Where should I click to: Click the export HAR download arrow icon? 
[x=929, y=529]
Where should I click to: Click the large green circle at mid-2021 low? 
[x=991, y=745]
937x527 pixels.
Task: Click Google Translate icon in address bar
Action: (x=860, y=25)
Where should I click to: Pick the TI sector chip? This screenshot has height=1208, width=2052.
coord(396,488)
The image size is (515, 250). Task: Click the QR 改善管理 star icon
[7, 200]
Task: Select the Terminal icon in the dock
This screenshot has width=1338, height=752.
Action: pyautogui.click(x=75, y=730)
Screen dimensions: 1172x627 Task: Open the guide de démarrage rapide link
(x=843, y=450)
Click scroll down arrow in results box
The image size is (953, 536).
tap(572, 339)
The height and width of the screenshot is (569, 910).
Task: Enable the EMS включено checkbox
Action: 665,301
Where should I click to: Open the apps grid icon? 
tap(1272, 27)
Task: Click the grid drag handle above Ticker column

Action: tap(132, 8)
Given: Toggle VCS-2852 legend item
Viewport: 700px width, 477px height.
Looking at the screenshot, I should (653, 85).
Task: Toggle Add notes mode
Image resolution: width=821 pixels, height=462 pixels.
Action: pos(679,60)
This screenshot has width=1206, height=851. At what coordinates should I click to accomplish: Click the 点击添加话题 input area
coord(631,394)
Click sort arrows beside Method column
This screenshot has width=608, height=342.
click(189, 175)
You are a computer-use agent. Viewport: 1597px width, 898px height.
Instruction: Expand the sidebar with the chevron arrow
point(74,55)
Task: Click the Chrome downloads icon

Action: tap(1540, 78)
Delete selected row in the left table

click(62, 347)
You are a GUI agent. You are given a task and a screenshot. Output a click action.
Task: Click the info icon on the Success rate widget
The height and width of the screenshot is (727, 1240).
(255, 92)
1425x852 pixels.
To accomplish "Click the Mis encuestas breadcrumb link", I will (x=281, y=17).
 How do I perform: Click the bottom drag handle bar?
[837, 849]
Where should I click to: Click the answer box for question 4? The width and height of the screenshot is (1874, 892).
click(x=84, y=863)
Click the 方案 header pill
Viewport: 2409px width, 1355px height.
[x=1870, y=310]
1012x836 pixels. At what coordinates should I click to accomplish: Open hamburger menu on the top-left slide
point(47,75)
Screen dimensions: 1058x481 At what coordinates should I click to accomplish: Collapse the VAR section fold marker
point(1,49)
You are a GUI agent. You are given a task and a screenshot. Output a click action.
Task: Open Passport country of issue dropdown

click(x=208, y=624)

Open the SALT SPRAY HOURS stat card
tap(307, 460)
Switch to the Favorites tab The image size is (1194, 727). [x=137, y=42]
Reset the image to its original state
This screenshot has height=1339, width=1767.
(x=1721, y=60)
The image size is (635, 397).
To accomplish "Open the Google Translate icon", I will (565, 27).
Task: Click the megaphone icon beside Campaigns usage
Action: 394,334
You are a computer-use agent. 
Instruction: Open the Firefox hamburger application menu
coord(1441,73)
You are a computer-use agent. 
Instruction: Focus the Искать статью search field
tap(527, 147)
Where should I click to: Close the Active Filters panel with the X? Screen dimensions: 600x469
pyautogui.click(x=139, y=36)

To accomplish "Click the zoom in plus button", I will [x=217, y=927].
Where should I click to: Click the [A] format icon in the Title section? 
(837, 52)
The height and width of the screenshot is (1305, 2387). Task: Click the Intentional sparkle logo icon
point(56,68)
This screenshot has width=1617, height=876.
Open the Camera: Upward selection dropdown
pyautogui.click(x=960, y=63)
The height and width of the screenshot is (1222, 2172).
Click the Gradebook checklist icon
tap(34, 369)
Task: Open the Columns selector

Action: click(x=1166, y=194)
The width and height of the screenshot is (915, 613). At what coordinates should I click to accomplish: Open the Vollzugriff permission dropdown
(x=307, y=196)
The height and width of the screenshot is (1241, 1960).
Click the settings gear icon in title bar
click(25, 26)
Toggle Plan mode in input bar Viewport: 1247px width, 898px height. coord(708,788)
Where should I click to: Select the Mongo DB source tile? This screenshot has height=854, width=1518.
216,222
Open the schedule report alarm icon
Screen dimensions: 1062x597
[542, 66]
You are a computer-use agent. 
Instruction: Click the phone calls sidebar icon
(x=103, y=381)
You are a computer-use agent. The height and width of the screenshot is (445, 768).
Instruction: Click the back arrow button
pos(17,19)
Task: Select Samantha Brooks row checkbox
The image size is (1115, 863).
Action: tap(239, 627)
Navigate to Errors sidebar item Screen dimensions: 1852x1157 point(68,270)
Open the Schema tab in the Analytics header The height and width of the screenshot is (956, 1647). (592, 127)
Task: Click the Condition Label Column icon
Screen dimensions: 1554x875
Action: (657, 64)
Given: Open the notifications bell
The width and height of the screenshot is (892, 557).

▬▬▬▬▬▬▬▬▬▬

Instructions to follow: Each line above should be copied exactly, with no line missing.

Solution:
Where should I click to: Click the export HAR download arrow icon? 
[x=929, y=529]
Where should I click to: Click the large green circle at mid-2021 low? 
[x=991, y=745]
937x527 pixels.
Task: Click Google Translate icon in address bar
Action: (x=860, y=25)
Where should I click to: Pick the TI sector chip? This screenshot has height=1208, width=2052.
coord(396,488)
The image size is (515, 250). Task: Click the QR 改善管理 star icon
[7, 200]
Task: Select the Terminal icon in the dock
This screenshot has width=1338, height=752.
Action: pyautogui.click(x=75, y=730)
Screen dimensions: 1172x627 Task: Open the guide de démarrage rapide link
(x=843, y=450)
Click scroll down arrow in results box
The image size is (953, 536).
tap(572, 339)
The height and width of the screenshot is (569, 910).
Task: Enable the EMS включено checkbox
Action: 665,301
Where should I click to: Open the apps grid icon? 
tap(1272, 27)
Task: Click the grid drag handle above Ticker column

Action: tap(132, 8)
Given: Toggle VCS-2852 legend item
Viewport: 700px width, 477px height.
Looking at the screenshot, I should (653, 85).
Task: Toggle Add notes mode
Image resolution: width=821 pixels, height=462 pixels.
Action: pos(679,60)
This screenshot has width=1206, height=851. At what coordinates should I click to accomplish: Click the 点击添加话题 input area
coord(631,394)
Click sort arrows beside Method column
This screenshot has width=608, height=342.
click(189, 175)
You are a computer-use agent. Viewport: 1597px width, 898px height.
Instruction: Expand the sidebar with the chevron arrow
point(74,55)
Task: Click the Chrome downloads icon

Action: tap(1540, 78)
Delete selected row in the left table

click(62, 347)
You are a GUI agent. You are given a task and a screenshot. Output a click action.
Task: Click the info icon on the Success rate widget
The height and width of the screenshot is (727, 1240).
(255, 92)
1425x852 pixels.
To accomplish "Click the Mis encuestas breadcrumb link", I will (x=281, y=17).
 How do I perform: Click the bottom drag handle bar?
[837, 849]
Where should I click to: Click the answer box for question 4? The width and height of the screenshot is (1874, 892).
click(x=84, y=863)
Click the 方案 header pill
Viewport: 2409px width, 1355px height.
[x=1870, y=310]
1012x836 pixels. At what coordinates should I click to accomplish: Open hamburger menu on the top-left slide
point(47,75)
Screen dimensions: 1058x481 At what coordinates should I click to accomplish: Collapse the VAR section fold marker
point(1,49)
You are a GUI agent. You are given a task and a screenshot. Output a click action.
Task: Open Passport country of issue dropdown

click(x=208, y=624)

Open the SALT SPRAY HOURS stat card
tap(307, 460)
Switch to the Favorites tab The image size is (1194, 727). [x=137, y=42]
Reset the image to its original state
This screenshot has height=1339, width=1767.
(x=1721, y=60)
The image size is (635, 397).
To accomplish "Open the Google Translate icon", I will (565, 27).
Task: Click the megaphone icon beside Campaigns usage
Action: 394,334
You are a computer-use agent. 
Instruction: Open the Firefox hamburger application menu
coord(1441,73)
You are a computer-use agent. 
Instruction: Focus the Искать статью search field
tap(527, 147)
Where should I click to: Close the Active Filters panel with the X? Screen dimensions: 600x469
pyautogui.click(x=139, y=36)

To accomplish "Click the zoom in plus button", I will [x=217, y=927].
Where should I click to: Click the [A] format icon in the Title section? 
(837, 52)
The height and width of the screenshot is (1305, 2387). Task: Click the Intentional sparkle logo icon
point(56,68)
This screenshot has width=1617, height=876.
Open the Camera: Upward selection dropdown
pyautogui.click(x=960, y=63)
The height and width of the screenshot is (1222, 2172).
Click the Gradebook checklist icon
tap(34, 369)
Task: Open the Columns selector

Action: click(x=1166, y=194)
The width and height of the screenshot is (915, 613). At what coordinates should I click to accomplish: Open the Vollzugriff permission dropdown
(x=307, y=196)
The height and width of the screenshot is (1241, 1960).
Click the settings gear icon in title bar
click(25, 26)
Toggle Plan mode in input bar Viewport: 1247px width, 898px height. coord(708,788)
Where should I click to: Select the Mongo DB source tile? This screenshot has height=854, width=1518.
216,222
Open the schedule report alarm icon
Screen dimensions: 1062x597
[542, 66]
You are a computer-use agent. 
Instruction: Click the phone calls sidebar icon
(x=103, y=381)
You are a computer-use agent. The height and width of the screenshot is (445, 768).
Instruction: Click the back arrow button
pos(17,19)
Task: Select Samantha Brooks row checkbox
The image size is (1115, 863).
Action: tap(239, 627)
Navigate to Errors sidebar item Screen dimensions: 1852x1157 point(68,270)
Open the Schema tab in the Analytics header The height and width of the screenshot is (956, 1647). (592, 127)
Task: Click the Condition Label Column icon
Screen dimensions: 1554x875
Action: (657, 64)
Given: Open the notifications bell
The width and height of the screenshot is (892, 557).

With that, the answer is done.